Problem details: Pull out every one of the entries below and reproduce each line unchanged, leaving the pictures out of your answer.

>> begin Data supplied

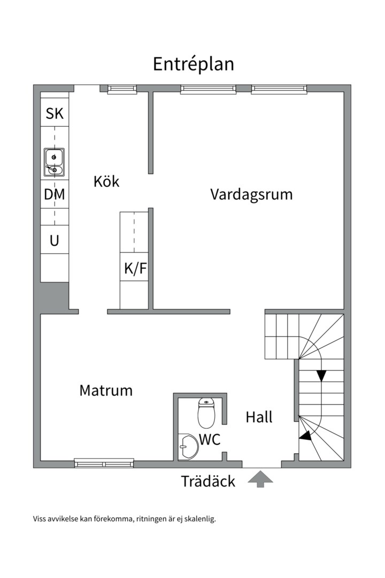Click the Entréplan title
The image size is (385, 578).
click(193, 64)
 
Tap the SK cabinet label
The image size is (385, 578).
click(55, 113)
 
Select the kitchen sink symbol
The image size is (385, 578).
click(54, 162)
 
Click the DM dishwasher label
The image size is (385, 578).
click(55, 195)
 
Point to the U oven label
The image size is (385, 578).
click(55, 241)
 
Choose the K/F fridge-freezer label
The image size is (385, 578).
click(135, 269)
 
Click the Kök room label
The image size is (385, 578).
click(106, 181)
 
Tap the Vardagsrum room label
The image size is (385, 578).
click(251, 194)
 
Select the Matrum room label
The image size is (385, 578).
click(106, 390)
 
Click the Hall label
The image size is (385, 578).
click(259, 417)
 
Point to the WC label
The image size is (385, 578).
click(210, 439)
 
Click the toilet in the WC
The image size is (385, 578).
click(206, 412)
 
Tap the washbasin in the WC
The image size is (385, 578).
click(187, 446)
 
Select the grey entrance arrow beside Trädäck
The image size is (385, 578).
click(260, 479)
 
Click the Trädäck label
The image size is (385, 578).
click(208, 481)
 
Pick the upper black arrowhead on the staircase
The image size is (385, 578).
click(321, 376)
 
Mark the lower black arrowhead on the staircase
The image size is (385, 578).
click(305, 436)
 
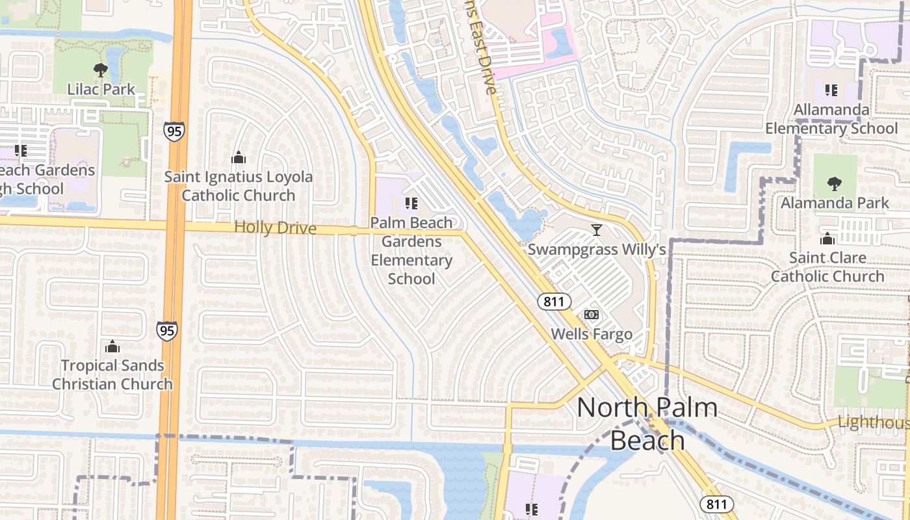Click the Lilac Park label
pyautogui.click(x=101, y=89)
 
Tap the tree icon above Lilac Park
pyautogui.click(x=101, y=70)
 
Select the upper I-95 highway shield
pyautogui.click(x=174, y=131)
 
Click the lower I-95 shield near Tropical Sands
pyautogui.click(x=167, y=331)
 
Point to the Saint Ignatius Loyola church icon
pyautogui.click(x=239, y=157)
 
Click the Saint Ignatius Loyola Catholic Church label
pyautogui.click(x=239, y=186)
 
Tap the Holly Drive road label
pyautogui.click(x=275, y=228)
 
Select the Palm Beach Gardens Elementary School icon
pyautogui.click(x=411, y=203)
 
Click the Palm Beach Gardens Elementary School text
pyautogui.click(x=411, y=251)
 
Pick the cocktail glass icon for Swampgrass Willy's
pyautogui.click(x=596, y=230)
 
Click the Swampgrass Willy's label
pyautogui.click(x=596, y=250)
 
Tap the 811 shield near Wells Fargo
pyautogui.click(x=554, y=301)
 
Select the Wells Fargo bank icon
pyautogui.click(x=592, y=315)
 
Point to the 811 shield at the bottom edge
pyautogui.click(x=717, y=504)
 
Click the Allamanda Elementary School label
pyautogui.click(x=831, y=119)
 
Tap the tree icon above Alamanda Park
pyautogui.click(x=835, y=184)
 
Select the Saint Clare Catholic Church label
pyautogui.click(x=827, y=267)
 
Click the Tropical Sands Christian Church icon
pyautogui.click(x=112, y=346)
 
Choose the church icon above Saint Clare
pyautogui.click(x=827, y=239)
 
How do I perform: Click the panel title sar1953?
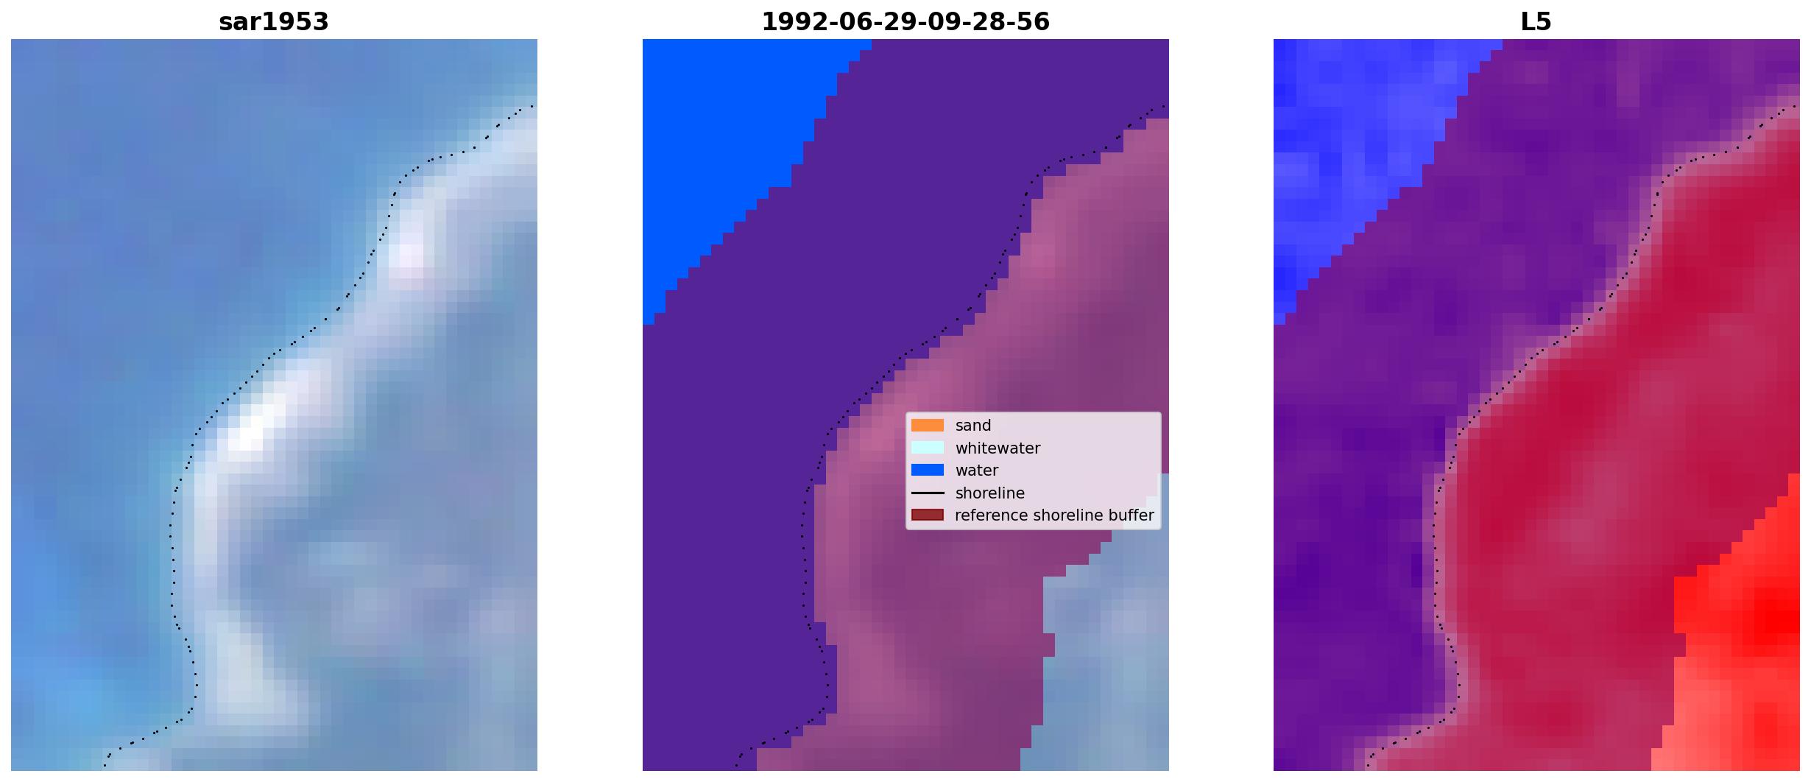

>> end Data supplied

Response:
Click the Entréplan title
The image size is (385, 578).
click(193, 64)
 
Tap the SK cabinet label
The image size is (385, 578).
click(55, 113)
 
Select the kitchen sink symbol
The image size is (385, 578).
click(54, 162)
 
Click the DM dishwasher label
The image size is (385, 578).
click(55, 195)
 
Point to the U oven label
The image size is (385, 578).
click(55, 241)
 
Choose the K/F fridge-freezer label
The image size is (385, 578).
click(135, 269)
 
Click the Kök room label
The image size is (385, 578).
click(106, 181)
 
Tap the Vardagsrum room label
The image size is (385, 578).
click(251, 194)
 
Select the Matrum room label
The image size is (385, 578).
click(106, 390)
 
Click the Hall label
The image size is (385, 578).
click(259, 417)
 
Point to the WC label
The image size is (385, 578).
click(210, 439)
 
Click the toilet in the WC
The image size is (385, 578).
click(206, 412)
 
Tap the washbasin in the WC
The image size is (385, 578).
click(187, 446)
 
Select the grey entrance arrow beside Trädäck
The image size is (385, 578).
click(260, 479)
 
Click the Trädäck label
The image size is (385, 578).
click(208, 481)
 
Pick the upper black arrowhead on the staircase
The image size is (385, 578).
click(321, 376)
 
Mark the lower black arrowhead on the staircase
The image size is (385, 578).
click(305, 436)
 
Click the Lilac Park label
pyautogui.click(x=101, y=89)
 
Tap the tree icon above Lilac Park
pyautogui.click(x=101, y=70)
 
Select the upper I-95 highway shield
pyautogui.click(x=174, y=131)
 
Click the lower I-95 shield near Tropical Sands
pyautogui.click(x=167, y=331)
 
Point to the Saint Ignatius Loyola church icon
pyautogui.click(x=239, y=157)
 
Click the Saint Ignatius Loyola Catholic Church label
pyautogui.click(x=239, y=186)
 
Tap the Holly Drive road label
pyautogui.click(x=275, y=228)
 
Select the Palm Beach Gardens Elementary School icon
pyautogui.click(x=411, y=203)
 
Click the Palm Beach Gardens Elementary School text
pyautogui.click(x=411, y=251)
 
Pick the cocktail glass icon for Swampgrass Willy's
pyautogui.click(x=596, y=230)
 
Click the Swampgrass Willy's label
pyautogui.click(x=596, y=250)
 
Tap the 811 shield near Wells Fargo
pyautogui.click(x=554, y=301)
 
Select the Wells Fargo bank icon
pyautogui.click(x=592, y=315)
 
Point to the 811 shield at the bottom edge
pyautogui.click(x=717, y=504)
 
Click the Allamanda Elementary School label
pyautogui.click(x=831, y=119)
 
Tap the tree icon above Alamanda Park
pyautogui.click(x=835, y=184)
 
Select the Saint Clare Catholic Church label
pyautogui.click(x=827, y=267)
 
Click the Tropical Sands Christian Church icon
pyautogui.click(x=112, y=346)
 
Choose the church icon above Saint Clare
pyautogui.click(x=827, y=239)
 
How do I perform: Click the panel title sar1953?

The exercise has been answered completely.